The Support Our Troops drive has worked this week to procure donations of money and goods, which will be used to assemble care packages for U.S. troops through the Adopt a Platoon program.
The effort, coordinated by the Harvard College Democrats, the Harvard Republican Club (HRC), and the Harvard Reserve Officers’ Training Corps (ROTC) program, was designed to raise awareness of the sacrifice of American soldiers and their continued presence abroad. The drive ends today.
“We do acknowledge that there are people that are fighting—men and women just like us—and we thought it would be nice if we could have a joint initiative and show that we care about them,” said Elisha W. Rivera ’10, a member of the Dems’ political committee.
Rather than focusing on the intense debate that has come to surround the war, the project’s organizers wanted to focus their efforts on the troops.
“We didn’t think the troops were getting the attention in the war,” said HRC member Colin J. Motley ’10. “Sometimes they are forgotten, and we wanted to show our support for them.”

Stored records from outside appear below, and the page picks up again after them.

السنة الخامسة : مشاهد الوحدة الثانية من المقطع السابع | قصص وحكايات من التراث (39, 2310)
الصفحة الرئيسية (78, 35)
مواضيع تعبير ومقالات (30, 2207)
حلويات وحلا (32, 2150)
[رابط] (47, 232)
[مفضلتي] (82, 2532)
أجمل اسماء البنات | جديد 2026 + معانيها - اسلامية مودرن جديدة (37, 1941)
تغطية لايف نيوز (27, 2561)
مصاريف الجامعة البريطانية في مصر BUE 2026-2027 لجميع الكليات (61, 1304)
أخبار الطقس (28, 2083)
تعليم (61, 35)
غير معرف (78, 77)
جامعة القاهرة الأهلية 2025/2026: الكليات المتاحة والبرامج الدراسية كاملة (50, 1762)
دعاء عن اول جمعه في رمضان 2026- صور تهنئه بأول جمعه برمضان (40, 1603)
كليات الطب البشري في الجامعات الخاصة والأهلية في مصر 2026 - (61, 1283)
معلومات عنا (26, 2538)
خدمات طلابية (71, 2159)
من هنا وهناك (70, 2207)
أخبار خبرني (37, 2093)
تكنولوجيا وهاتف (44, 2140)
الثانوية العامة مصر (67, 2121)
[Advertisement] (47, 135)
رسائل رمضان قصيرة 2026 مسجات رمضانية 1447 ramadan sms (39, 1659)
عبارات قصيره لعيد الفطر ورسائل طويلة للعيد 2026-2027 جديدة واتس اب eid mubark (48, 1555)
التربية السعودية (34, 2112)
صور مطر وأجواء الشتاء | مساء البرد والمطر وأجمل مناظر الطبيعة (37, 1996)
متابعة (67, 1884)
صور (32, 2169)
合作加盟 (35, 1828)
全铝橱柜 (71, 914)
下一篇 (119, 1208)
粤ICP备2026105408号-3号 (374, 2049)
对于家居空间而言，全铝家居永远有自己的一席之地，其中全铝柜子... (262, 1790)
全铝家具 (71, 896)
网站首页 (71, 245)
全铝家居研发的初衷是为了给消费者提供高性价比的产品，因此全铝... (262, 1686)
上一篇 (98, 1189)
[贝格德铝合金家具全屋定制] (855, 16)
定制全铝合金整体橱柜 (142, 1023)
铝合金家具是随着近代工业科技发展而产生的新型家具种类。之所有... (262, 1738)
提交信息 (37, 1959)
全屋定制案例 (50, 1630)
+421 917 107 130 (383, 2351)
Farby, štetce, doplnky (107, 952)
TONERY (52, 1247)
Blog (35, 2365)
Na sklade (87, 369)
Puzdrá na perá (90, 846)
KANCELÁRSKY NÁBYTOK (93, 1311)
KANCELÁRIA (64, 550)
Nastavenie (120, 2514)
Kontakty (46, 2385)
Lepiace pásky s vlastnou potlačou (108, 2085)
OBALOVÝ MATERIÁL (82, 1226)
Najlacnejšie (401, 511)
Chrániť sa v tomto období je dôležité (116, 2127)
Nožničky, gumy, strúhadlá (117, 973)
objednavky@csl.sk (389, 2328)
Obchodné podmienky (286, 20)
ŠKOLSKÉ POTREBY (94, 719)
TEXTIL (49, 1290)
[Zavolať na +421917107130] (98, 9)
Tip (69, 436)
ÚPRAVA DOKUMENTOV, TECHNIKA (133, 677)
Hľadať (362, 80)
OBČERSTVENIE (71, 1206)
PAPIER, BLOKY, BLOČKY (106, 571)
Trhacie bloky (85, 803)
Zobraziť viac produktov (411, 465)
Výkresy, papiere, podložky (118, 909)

Volunteers from each of the student groups collected the donations in various campus dining halls. Karl J. Kmiecik ’10, the advocacy chair of the Harvard ROTC program, said the group did not “want to do anything overtly political” with the drive.
“No matter what your opinion is on the war, we have troops over there and they deserve our support,” he said. “The thing with the care packages is that they do wonders for morale...They show that we support them no matter what we believe about the way the war is handled.”
Although Rivera said that the Dems “don’t really believe in the cause of the war,” she stressed that “it would be nice to transcend political boundaries for once, but not provide an endorsement by any means of the war. We just care about the people fighting.”
On the eve of the final day of the drive, Motley estimated that the program had raised “a couple hundred dollars” in monetary donations. The drive also received some in-kind donations, which Motley said he expects to pick up as the program concludes.
“I have to say I’m kind of disappointed with what we have yielded,” Rivera said. “I think we went into this thinking it was going to be entirely fruitful, and I would walk home with a heaping box of donations. But people don’t remember to bring things to the dining hall.”
Kmiecik speculated that the limited campus participation was due to the busy time of year, when “volunteer-wise everyone is stretched thin.”
But he said the drive’s message has broad appeal.
“You’ll find very few people that will say ‘I don’t support the troops,’” he said. “They won’t support specific agendas and decisions but there are few that don’t support troops.”